Not to create the various evils,

Not to cling to life and death,

To have deep compassion for all sentient beings,

To venerate superiors and to sympathize with inferiors,

To hate nothing,

To desire nothing,

Not to reflect on anything,

Not to sorrow about anything—

This is what I call the Buddha.

Do not seek anything else.

The finger, the ladder and the label

“Zen does not rely on the intellect for the solution of its deepest problems. It is meant to get at the fact at first hand and not through any intermediary. To point to the moon, a finger is needed, but woe to those who take the finger for the moon.”

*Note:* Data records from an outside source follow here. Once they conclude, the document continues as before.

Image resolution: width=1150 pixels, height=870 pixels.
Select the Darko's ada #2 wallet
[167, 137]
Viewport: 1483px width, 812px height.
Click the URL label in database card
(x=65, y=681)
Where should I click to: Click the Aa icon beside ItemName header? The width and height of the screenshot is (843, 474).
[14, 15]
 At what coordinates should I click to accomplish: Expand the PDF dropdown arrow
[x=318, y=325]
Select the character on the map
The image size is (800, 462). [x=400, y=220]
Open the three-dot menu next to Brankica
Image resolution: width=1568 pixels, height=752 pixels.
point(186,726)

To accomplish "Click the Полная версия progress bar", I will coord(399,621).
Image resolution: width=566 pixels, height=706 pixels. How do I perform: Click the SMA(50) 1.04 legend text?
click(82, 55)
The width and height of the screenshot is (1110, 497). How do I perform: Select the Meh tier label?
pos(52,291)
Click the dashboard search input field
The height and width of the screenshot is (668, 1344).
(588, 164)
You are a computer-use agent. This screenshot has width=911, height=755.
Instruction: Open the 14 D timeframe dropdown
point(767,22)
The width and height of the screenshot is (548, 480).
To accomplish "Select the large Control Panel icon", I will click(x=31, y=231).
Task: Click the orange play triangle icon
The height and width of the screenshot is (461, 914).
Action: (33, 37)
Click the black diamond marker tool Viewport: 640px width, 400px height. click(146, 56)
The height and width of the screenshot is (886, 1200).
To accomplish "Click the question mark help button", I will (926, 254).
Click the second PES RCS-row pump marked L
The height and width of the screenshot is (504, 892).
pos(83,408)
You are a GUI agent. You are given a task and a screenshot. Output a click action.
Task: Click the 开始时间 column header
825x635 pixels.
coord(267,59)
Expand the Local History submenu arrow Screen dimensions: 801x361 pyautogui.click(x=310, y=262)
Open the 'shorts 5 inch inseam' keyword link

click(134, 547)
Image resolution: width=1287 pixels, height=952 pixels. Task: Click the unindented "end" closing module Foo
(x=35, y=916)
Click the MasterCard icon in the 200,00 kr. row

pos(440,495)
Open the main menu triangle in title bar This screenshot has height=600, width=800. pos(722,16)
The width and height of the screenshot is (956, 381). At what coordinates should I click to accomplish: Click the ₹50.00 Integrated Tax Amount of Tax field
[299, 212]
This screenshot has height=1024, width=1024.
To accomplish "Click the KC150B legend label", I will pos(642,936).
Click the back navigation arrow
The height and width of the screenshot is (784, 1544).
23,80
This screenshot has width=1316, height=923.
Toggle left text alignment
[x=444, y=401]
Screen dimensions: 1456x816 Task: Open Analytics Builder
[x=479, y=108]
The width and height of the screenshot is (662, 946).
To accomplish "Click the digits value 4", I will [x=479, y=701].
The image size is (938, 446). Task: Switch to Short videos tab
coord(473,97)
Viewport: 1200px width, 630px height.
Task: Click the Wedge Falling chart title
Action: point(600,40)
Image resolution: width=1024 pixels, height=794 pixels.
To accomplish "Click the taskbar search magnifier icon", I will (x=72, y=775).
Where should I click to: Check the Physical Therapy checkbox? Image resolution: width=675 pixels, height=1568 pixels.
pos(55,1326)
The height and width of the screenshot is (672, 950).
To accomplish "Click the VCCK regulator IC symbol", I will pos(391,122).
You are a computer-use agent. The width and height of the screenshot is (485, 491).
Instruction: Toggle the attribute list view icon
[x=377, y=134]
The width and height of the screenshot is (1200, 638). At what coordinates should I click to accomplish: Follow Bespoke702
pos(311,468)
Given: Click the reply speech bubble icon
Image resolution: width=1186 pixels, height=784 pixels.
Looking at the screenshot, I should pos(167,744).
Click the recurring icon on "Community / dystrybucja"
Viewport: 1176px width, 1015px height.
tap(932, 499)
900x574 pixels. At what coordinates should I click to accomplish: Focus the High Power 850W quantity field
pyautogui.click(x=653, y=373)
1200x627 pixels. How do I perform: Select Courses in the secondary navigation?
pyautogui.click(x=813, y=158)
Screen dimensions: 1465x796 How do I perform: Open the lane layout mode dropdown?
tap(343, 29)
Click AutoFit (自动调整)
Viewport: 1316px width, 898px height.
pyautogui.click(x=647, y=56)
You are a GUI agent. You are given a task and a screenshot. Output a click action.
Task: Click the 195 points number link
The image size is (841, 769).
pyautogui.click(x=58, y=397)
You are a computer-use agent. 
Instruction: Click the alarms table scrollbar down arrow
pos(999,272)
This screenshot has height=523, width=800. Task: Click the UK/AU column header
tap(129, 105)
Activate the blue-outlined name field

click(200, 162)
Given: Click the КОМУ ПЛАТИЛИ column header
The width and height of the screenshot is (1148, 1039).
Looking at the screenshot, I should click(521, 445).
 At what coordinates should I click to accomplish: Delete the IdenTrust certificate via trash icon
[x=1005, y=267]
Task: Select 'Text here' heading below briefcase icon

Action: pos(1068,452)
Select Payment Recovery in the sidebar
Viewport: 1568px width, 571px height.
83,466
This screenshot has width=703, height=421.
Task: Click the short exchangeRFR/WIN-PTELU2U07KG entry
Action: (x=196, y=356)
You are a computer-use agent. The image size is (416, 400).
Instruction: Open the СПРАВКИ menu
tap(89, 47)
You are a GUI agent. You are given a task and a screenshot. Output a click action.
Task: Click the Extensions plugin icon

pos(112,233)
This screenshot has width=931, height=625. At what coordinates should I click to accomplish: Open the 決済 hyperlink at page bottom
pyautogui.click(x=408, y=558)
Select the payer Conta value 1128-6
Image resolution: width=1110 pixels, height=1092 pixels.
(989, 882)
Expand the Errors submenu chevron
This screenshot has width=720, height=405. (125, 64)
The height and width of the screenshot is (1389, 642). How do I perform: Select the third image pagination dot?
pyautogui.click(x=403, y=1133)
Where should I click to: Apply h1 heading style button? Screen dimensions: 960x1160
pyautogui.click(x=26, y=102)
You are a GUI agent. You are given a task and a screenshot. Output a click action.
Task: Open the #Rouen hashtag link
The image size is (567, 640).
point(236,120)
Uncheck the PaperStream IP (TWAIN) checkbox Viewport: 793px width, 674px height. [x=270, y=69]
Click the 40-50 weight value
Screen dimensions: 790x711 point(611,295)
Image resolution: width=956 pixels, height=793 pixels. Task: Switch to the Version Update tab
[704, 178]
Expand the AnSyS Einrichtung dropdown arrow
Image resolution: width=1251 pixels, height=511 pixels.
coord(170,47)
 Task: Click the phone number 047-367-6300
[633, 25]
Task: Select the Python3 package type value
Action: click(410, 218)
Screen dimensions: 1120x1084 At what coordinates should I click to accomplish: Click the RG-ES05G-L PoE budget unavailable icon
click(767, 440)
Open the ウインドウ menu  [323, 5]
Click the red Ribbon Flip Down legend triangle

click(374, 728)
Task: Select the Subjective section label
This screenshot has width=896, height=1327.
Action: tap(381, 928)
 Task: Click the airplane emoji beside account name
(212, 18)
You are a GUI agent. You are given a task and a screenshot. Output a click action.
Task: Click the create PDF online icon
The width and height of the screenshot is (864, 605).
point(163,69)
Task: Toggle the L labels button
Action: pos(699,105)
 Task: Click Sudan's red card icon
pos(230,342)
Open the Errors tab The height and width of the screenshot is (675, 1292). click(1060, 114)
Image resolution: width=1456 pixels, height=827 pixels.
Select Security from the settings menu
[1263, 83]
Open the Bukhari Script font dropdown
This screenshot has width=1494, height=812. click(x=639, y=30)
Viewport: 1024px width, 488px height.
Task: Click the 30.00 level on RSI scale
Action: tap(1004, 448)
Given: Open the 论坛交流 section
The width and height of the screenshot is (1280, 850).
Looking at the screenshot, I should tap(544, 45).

This is a quote from Daisetsu Teitaru Suzuki – the man who brought Zen to the West. It comes out of one of his Essays in Zen Buddhism (1927). However, this saying is an old Oriental proverb and, hence, it should not be attributed to any author in particular. In fact, associating it with Zen only is somewhat preposterous.

In any case, the quote makes it clear that, while Zen is taught by teachers (Roshis or masters), it is really not about thinking and writing. The quote goes even further, as it actually implies that the role of the teacher or the master should not be exaggerated either. Getting at the fact at first hand is like learning how to ride a bicycle: in the end, you just have to do it – and you have to do it all by yourself.

Suzuki. It makes one think of Zen and the Art of Motorcycle Maintenance, isn’t it? Maybe. Modern Suzuki motorcycles do not require much maintenance though. 🙂

I actually checked it out. Suzuki is a very common family name in Japan. So common, in fact, that it does not refer to any particular family. Indeed, family names do not mean all that much in Japan: families were forced to adopt a surname during the Meiji restoration, but they could choose it at will and, for some reason I don’t know, the name of Suzuki, which literally means bell tree (suzu = bell and ki = tree) was quite popular in certain regions of Japan. In any case, Teitaro Suzuki and Michio Suzuki, the founder of Suzuki Motor Corporation, were surely not related. They were born in very different families on opposite sides of the Honshu island: Michio Suzuki was the son of a farmer, while Teitaro Suzuki (Daisetsu is like an epithet he received later) was a scion of a samurai family. It was an impoverished samurai family (all samurai families were suddenly poor, as the samurai class was abolished during the Meiji restoration, and so they had to re-invent themselves), but samurai nevertheless.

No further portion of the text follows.